Task requirements
[A] How would you put this sentence from the passage on government innovation into Spanish: "As of early July, only three people had switched positions through the seven-month-old program."?
[B] Extract the stretch of the passage on government innovation between "The program was" and "employees’ own creativity.", inclusive.

Edward Eitches is president of the National Council of Housing and Urban Development Department locals of the National Association of Government Employees. He supports entrepreneurs in residence programs but calls them a Band-Aid on the larger problem of bureaucratic inefficiency in government and siloed spheres of authority.
Eitches helped design a program called the Personnel Clearinghouse at HUD, which would allow employees to move laterally into open jobs for which they have special expertise or where there is more work than their current position offers. The idea is to facilitate something similar to Park’s lean startup teams, making it easier for the right person to find the right work that would both energize the employee and serve the institution.
The program was delayed by months of bureaucratic wrangling, he says, and ultimately was limited to HUD headquarters in Washington and only with a manager’s OK. As of early July, only three people had switched positions through the seven-month-old program.
Eitches made headlines in the government innovation community in February when he lashed out at Park’s predecessor, Aneesh Chopra, during a farewell event at the Center for American Progress. He argued Chopra’s intense focus on the developing EIR programs did little to promote federal employees’ own creativity.
“All these things work to inhibit creativity,” Eitches says. “You have to go through layers of people to get things done, and after all that, performance evaluations generally aren’t written with rewarding innovation in mind. I haven’t seen an [evaluation] element that says you’re an innovator. Maybe there should be one.”
The greatest barrier to the lean startup model in government—and where the private sector’s aid and insight might do the most good—experts say, is government’s low tolerance for failure.
Allen experienced this firsthand during her work with the aerospace contractor, which she asked not to name. In the aerospace field in particular, she says, any late-stage failure can mean losing billions of dollars if not losing lives. As a result, avoiding failure is valued much more highly than risk-taking and creativity.
Even when there’s less on the line, federal employees have developed a strong fear of failure, Stier says, because most program breakdowns are followed by harsh criticism from Congress, the media and the public. The lesson that agencies often take from such experiences is to spend more time ensuring they’re above reproach and less on figuring out new and better ways to do their jobs, he says.

Excerpts from a dataset
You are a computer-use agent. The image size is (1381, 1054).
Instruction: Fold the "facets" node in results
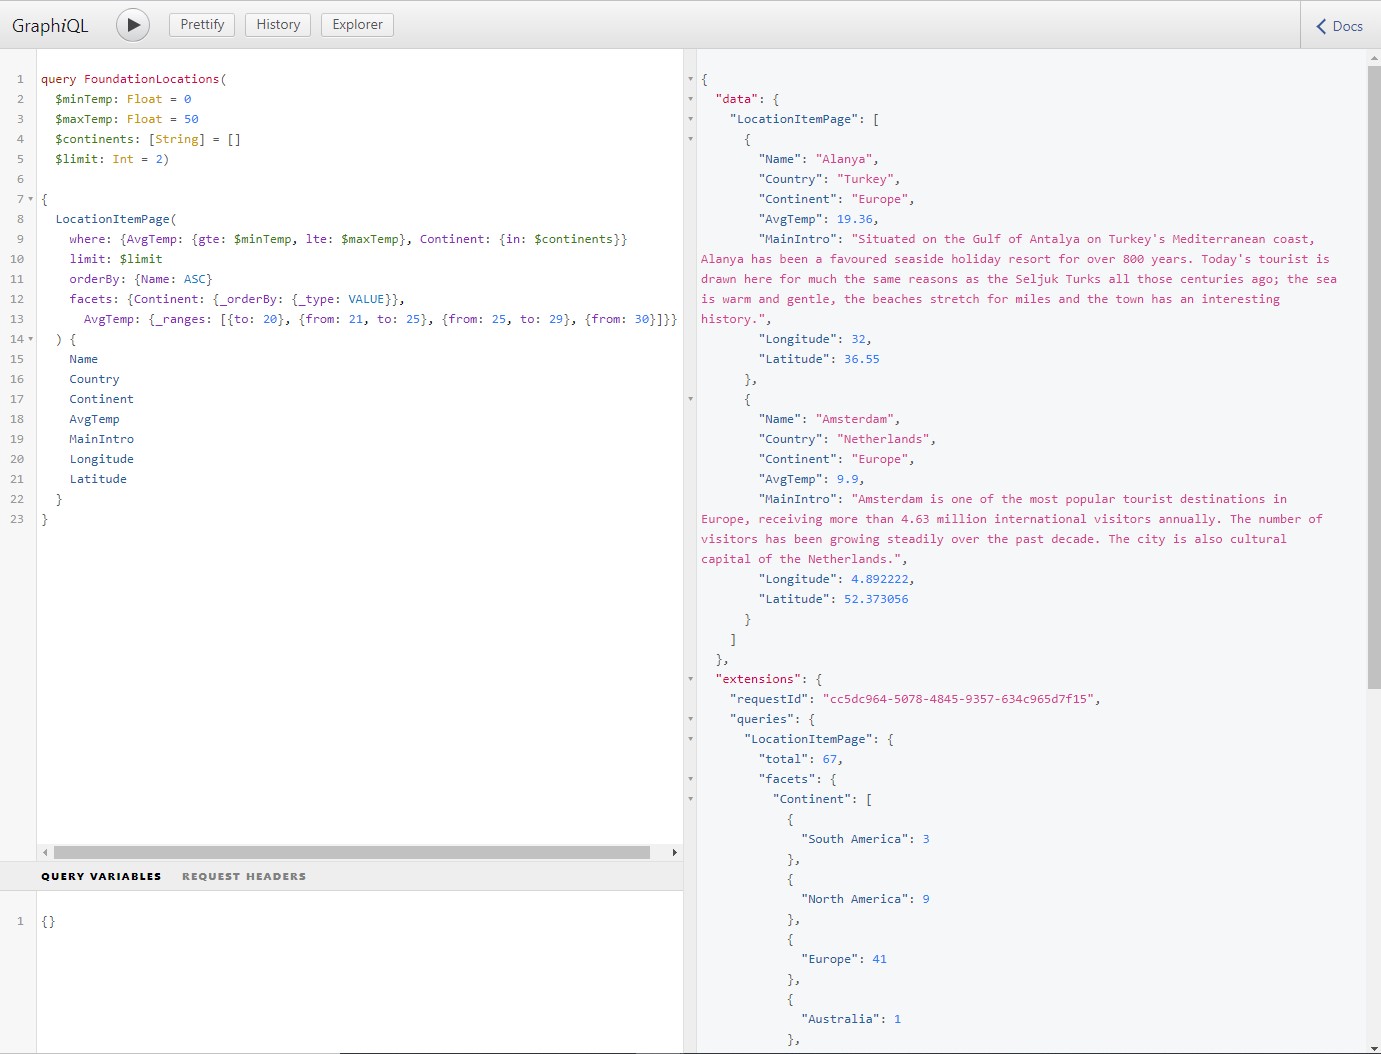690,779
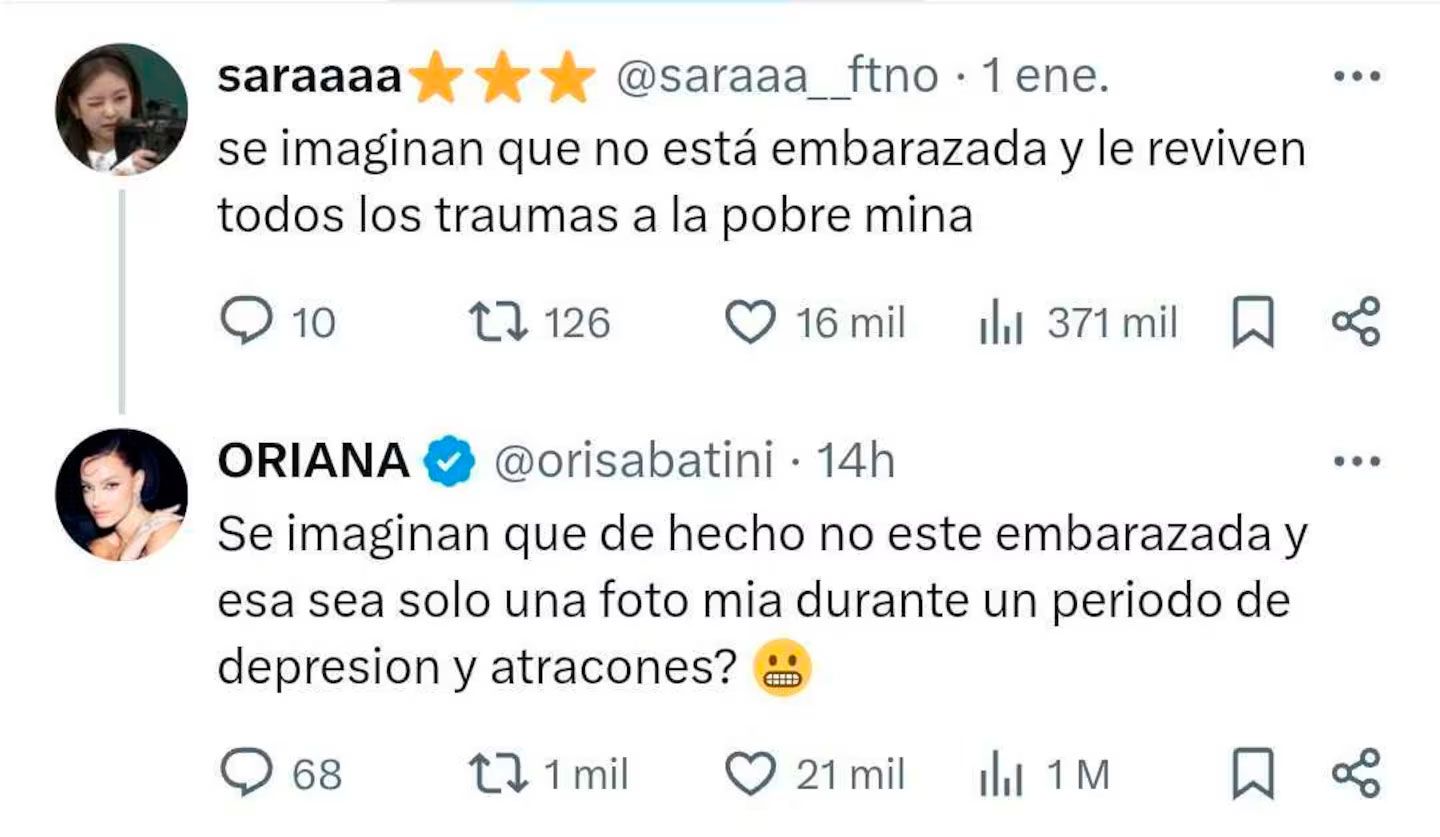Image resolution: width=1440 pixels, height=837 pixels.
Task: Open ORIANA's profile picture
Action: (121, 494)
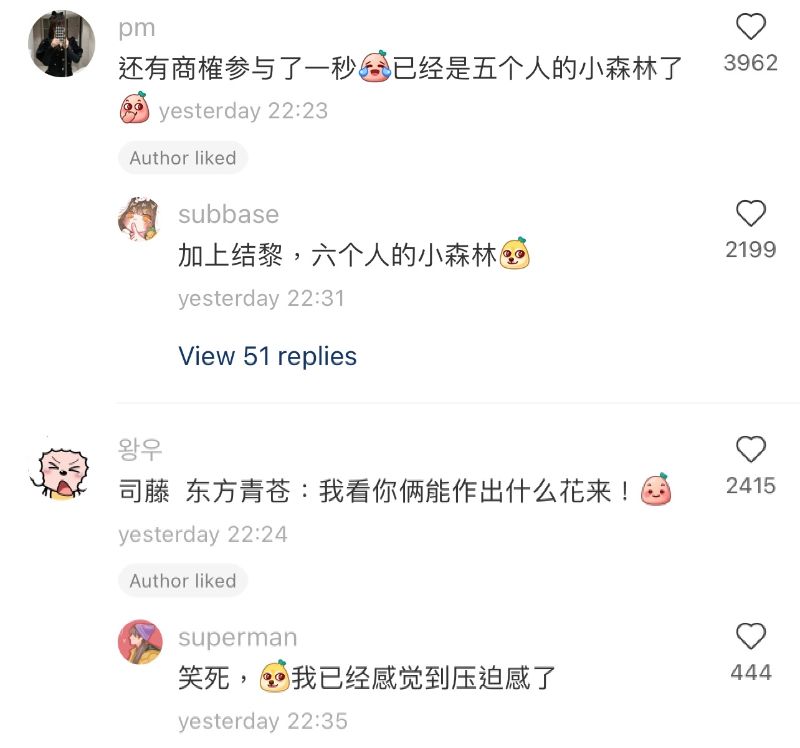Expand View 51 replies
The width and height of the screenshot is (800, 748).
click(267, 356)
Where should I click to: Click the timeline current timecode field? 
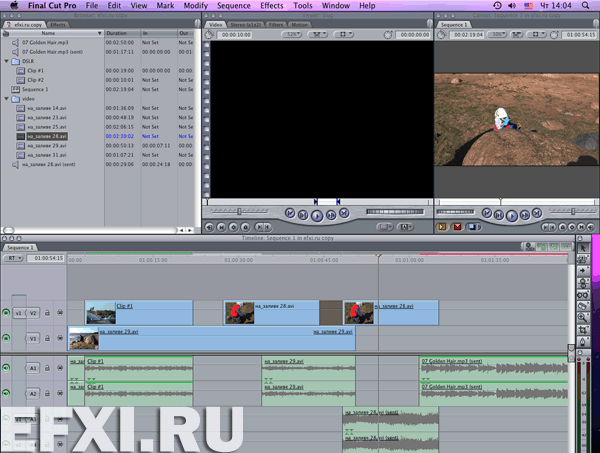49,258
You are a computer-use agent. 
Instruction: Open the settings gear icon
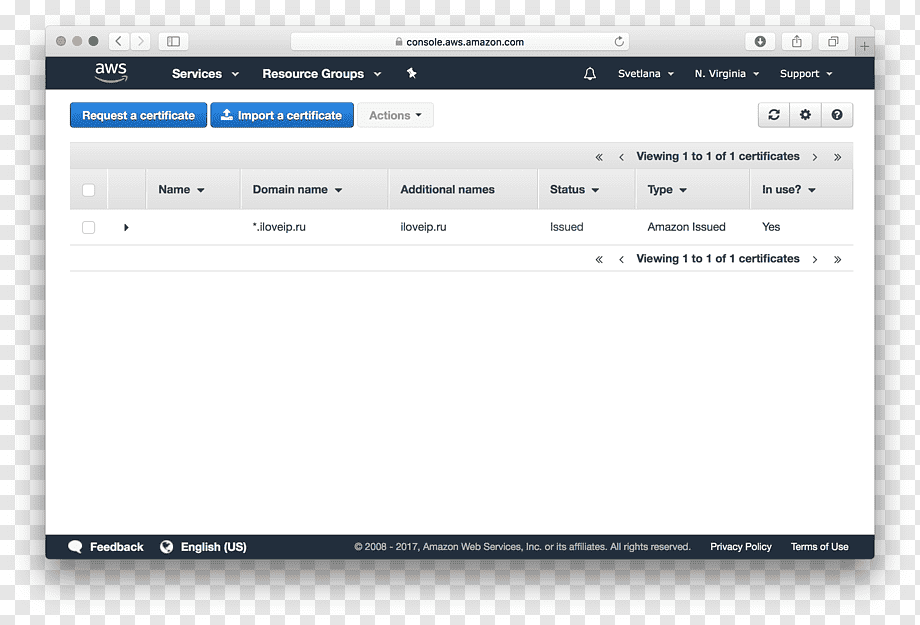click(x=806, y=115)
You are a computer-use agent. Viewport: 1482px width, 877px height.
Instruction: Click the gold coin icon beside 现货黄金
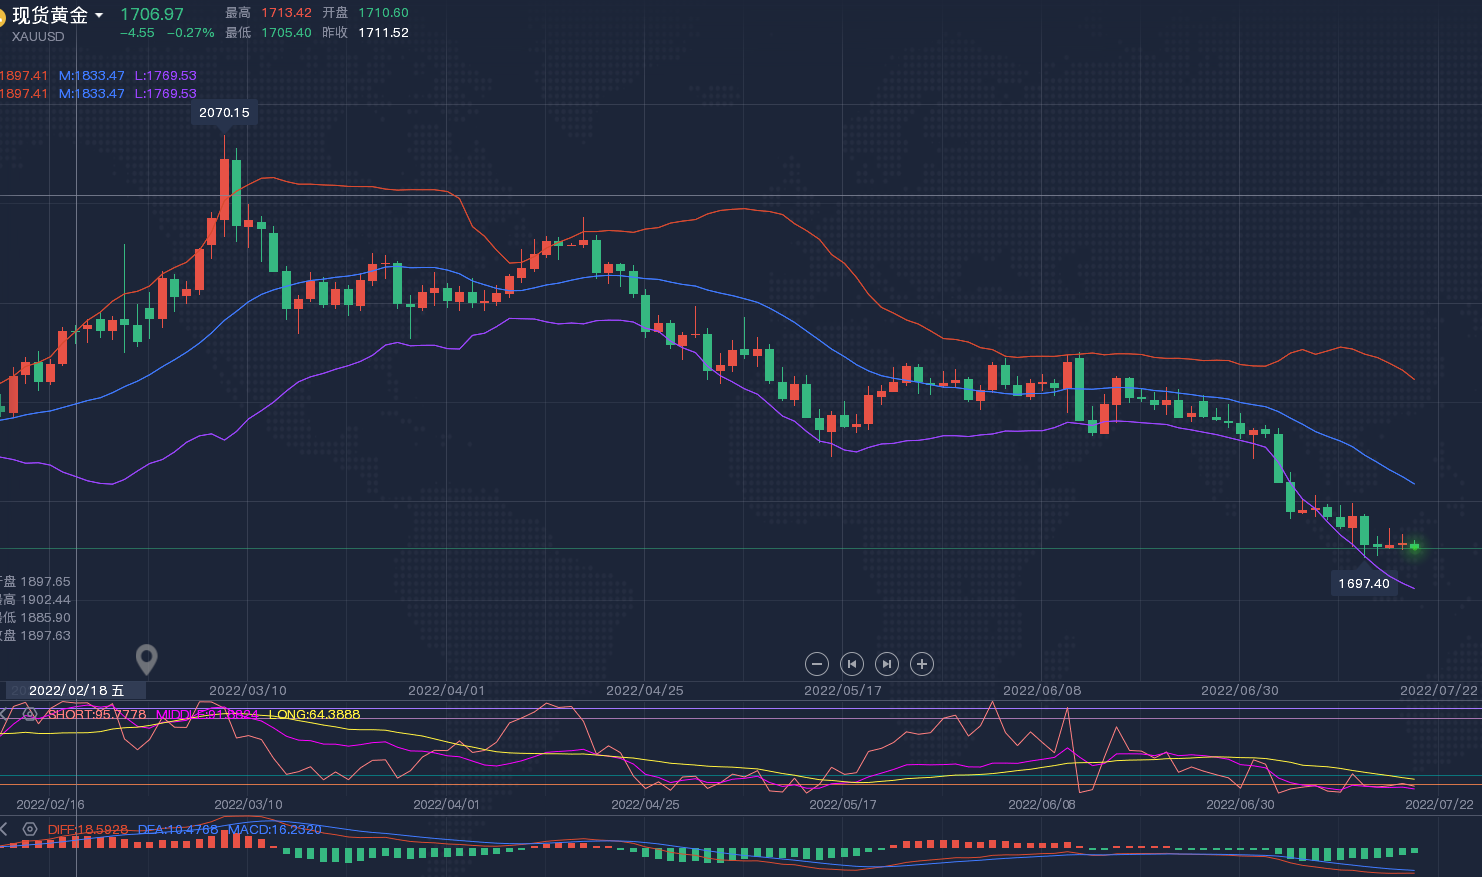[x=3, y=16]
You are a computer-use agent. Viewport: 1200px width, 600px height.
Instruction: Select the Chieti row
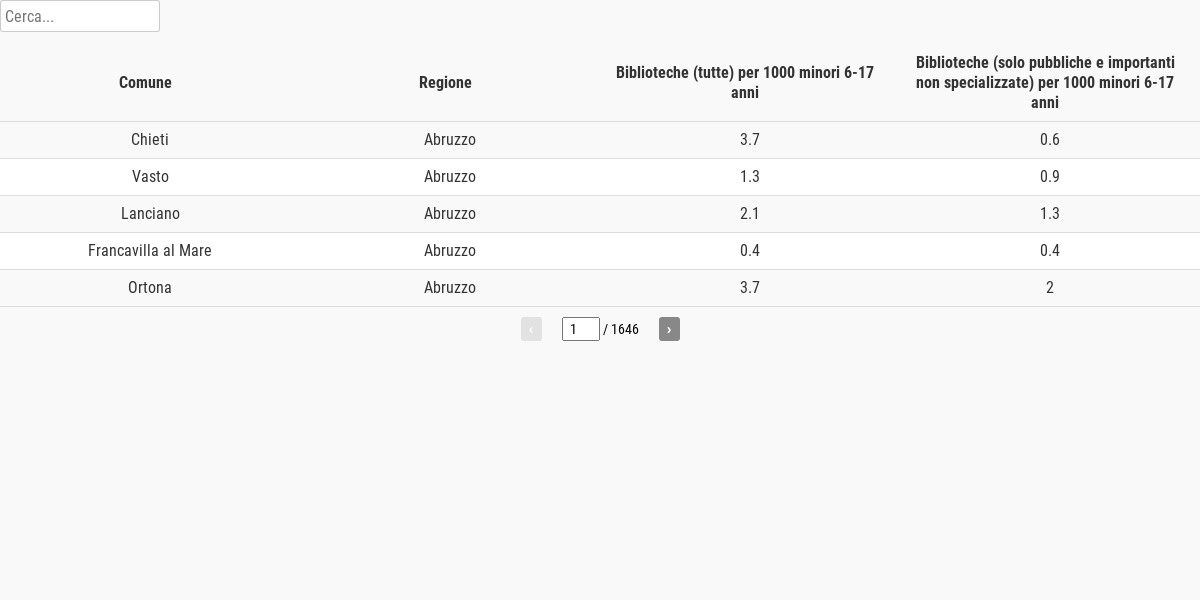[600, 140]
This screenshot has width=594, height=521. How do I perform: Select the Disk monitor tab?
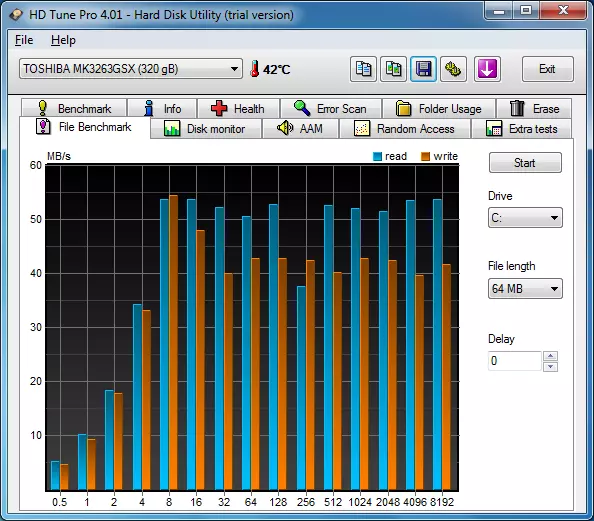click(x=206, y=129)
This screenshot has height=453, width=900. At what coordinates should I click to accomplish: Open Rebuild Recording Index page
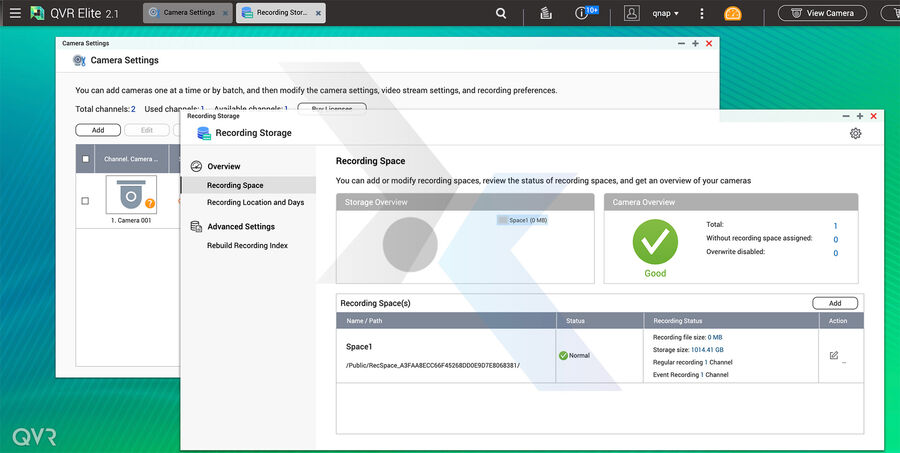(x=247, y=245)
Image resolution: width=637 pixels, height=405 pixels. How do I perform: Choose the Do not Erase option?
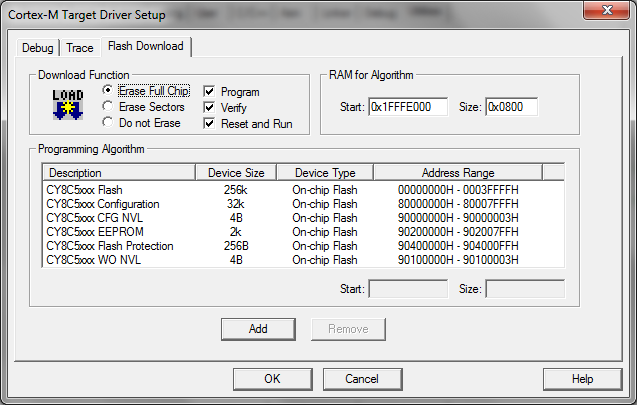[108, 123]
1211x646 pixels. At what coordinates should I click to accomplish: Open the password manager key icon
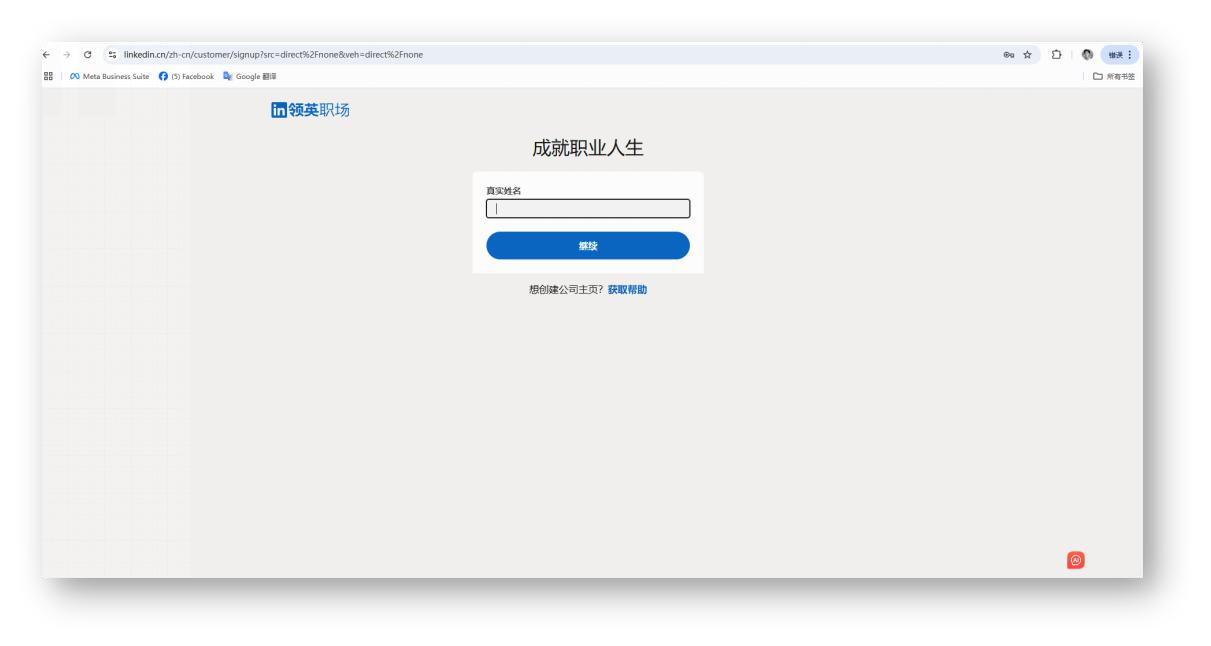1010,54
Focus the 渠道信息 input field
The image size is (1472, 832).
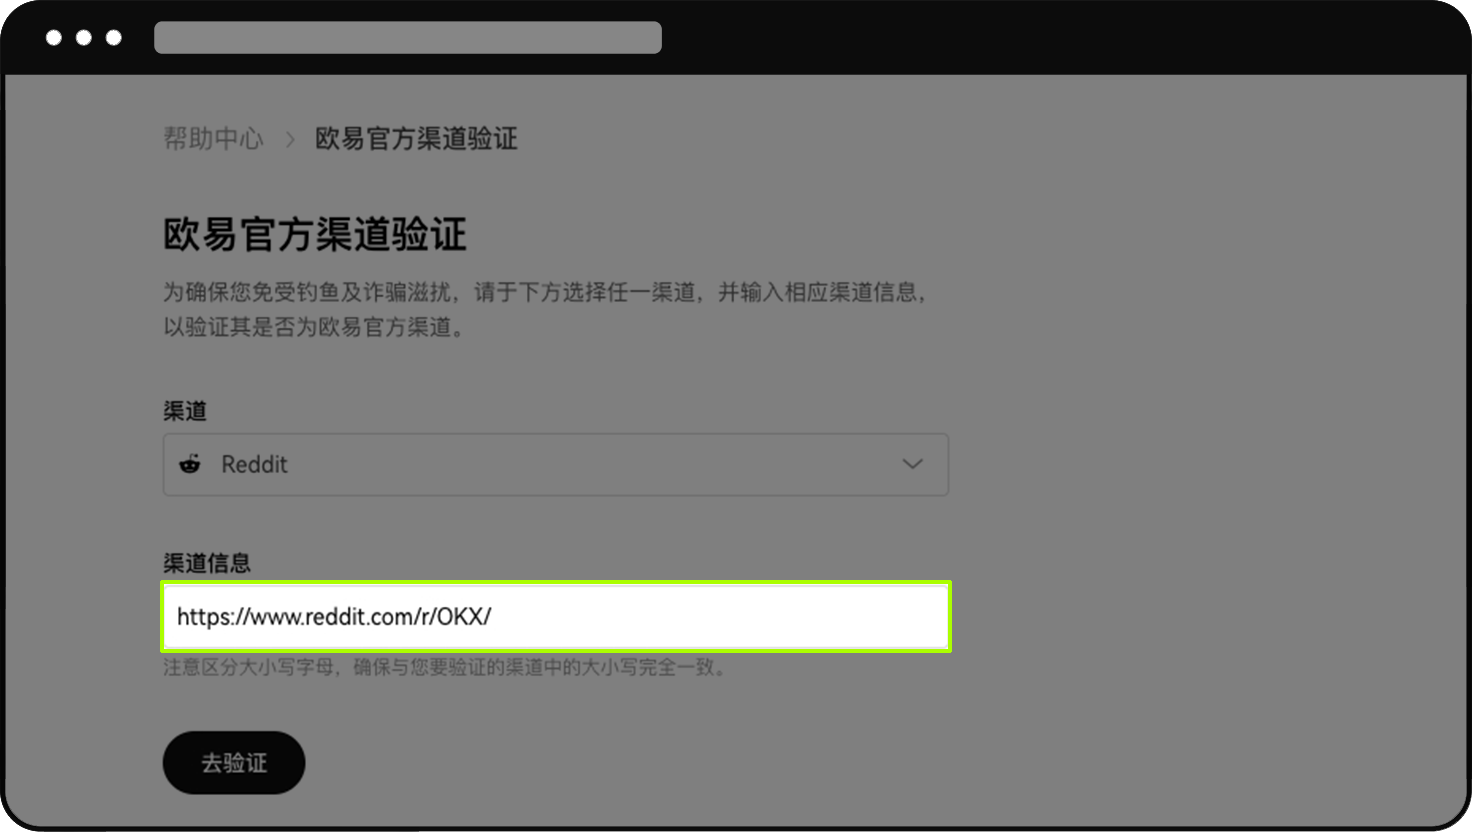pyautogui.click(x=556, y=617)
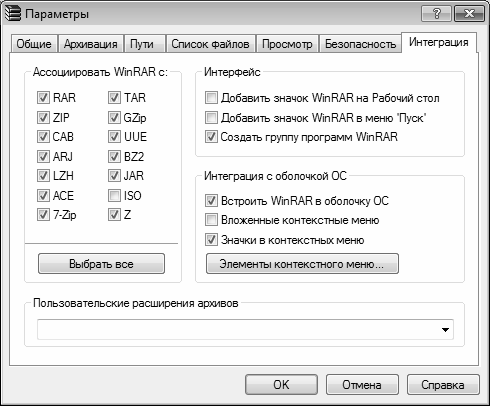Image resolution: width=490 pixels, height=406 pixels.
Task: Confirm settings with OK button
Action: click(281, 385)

Answers by item number
[A] A principios de julio, solo tres personas habían cambiado de puesto a través del programa, que llevaba siete meses en marcha.

[B]
The program was delayed by months of bureaucratic wrangling, he says, and ultimately was limited to HUD headquarters in Washington and only with a manager’s OK. As of early July, only three people had switched positions through the seven-month-old program.
Eitches made headlines in the government innovation community in February when he lashed out at Park’s predecessor, Aneesh Chopra, during a farewell event at the Center for American Progress. He argued Chopra’s intense focus on the developing EIR programs did little to promote federal employees’ own creativity.